A review packet for a neutral demonstration page. It shows a six-item checklist, the page description and FAQ, two example sources each listing the sentences that cite them, the example figure with its caption and text alternative, and the frontmatter block a reviewer adds when finished.

The packet above was generated for a demonstration page with example sources, not for the guide itself.

The queue reports how many pages carry a current review and flags any page edited after its review date. At the end of this work the count was zero, and that is what the site says: pages without the reviewed line have passed automated checks only.

What we did not do

  • No llms.txt work aimed at Google. The file already existed for other services. Google says it does not use it, so it was not treated as a search task.
  • No FAQ rich result expectations. Google deprecated FAQ rich results in 2026. The accurate FAQ markup stayed, with no expected display benefit.
  • No invented author. The publisher still needs to decide who signs the work. Until then the pages carry the organization name rather than a made-up person.

Limitations and next measurements

This is a pre-launch record. The changes were verified on a local build by inspecting rendered HTML, structured data, the sitemap and screenshots at desktop and phone widths. None of it shows that Google will crawl the figures, show them in AI features or send traffic.

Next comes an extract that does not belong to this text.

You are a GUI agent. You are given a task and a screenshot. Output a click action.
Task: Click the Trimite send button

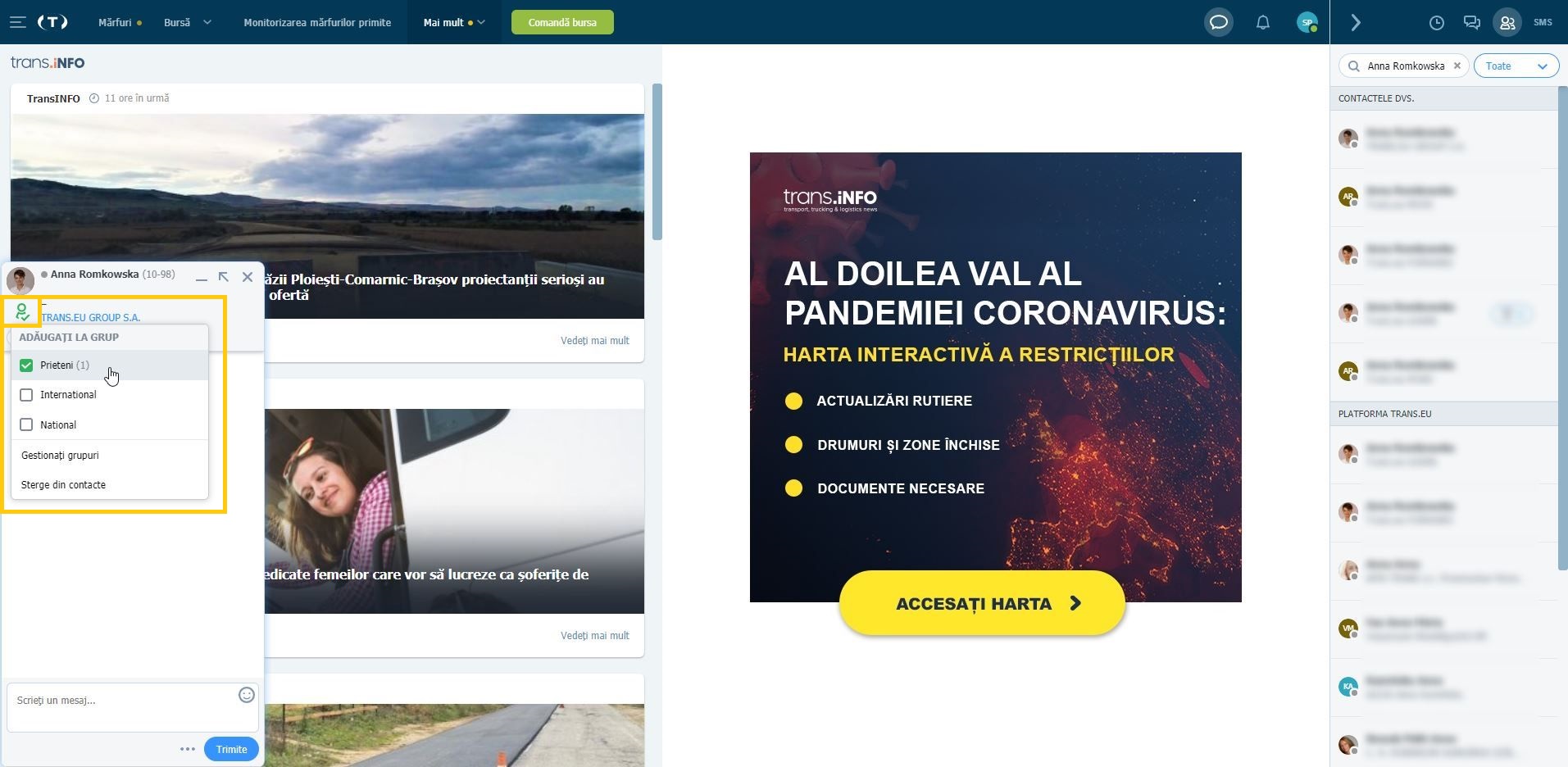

After launch, the measures are the Search Console performance report, with and without the multimodal filter; the generative AI performance report from the first indexed pages; and the share of pages carrying a current human review. Google's September 2026 spam update was still rolling out when this work was done, so the launch baseline will be annotated with it.

The reusable method

  1. Read the current primary guidance and record its update dates before changing anything.
  2. Capture a baseline: screenshots, rendered structured data, sitemap and robots responses.
  3. Turn existing tables and worked examples into original figures with captions and text alternatives. Generate them from data, not by hand.
  4. Put the figures into the structured data and the sitemap, and make sure the preferred image matches the social image.
  5. Make the editorial policy describe what actually happens, and show a review only after a named person has done it.
  6. Give reviewers a packet organized by source, not by page order.
  7. State what the evidence shows and what it does not.